Third, the prof had guest lecturers for several of the class sessions. For
one, there was a reading for the class. I tried the reading; I honestly tried.
When I found a page I just had to conclude didn't make any sense, I skipped a
few pages and started again. Soon I was at the end of the reading having found
nothing that made any sense. At the start of the class, the guest prof, whom I
respected, mentioned the reading, said he'd tried the reading, and summarized:
"Let's forget about the [reading]." Agreed!

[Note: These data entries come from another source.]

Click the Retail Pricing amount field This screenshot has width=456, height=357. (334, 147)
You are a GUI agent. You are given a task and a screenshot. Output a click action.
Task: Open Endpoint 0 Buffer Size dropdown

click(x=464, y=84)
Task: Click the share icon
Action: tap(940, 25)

Fourth, soon there was a test: The prof and I came to similar opinions: I
thought that his test was total BS, and he thought the same for my answers.

I dropped the course.

Basically, my physics prof was correct: At least in practice, to philosophize
about science, first learn some science.

There can be a reason: The king of science is physics. Can't just sit alone in
a small, closed room, figure out the philosophy of physics from nothing and
then figure out physics from nothing. Instead, physics took brilliant people
hundreds of years, and there were many starts with nearly all false and only a
tiny fraction good. Can't just guess at what makes the good starts and,
instead, just have to study them and then, maybe, see patterns and then
philosophize.

The big deal about physics is that the good stuff works really, really well.
To philosophize about that fact, first need to understand the physics. Then
when trying to develop a philosophy, some results from physics say this and
some say that; a good philosophy has to 'accommodate' these results; and to
cook up such a philosophy need to know the results. Net, as the course showed,
some of the most famous people philosophizing about science didn't know enough
about physics even to get started.

Of the major sciences, physics is the easiest. Chemistry and biology are more
difficult to make into 'science'. For the efforts at science in the article,
f'get about it: First, it's super tough to make those fields into sciences.
Second, it's easy enough to see that the people in those fields are not better
at science than the people in physics but much less good because they know
next to nothing about the best example of science. physics. Third, got to be
quite 'dense' as a human not to see that the people pushing 'post modernism'
in science have an agenda that is more political than scientific.

So, struggles about 'post modernism' cannot constitute a "war" about science.

Net, for the article, f'get about the article.

'Disclosure': I graduated with 'honors in math'; in physics had the right
number of courses but in one case had the wrong course. So I didn't quite
finish a physics major. My Ph.D. is in some topics in applied math. Since much
of that math is good for physics, maybe someday I'll return to physics!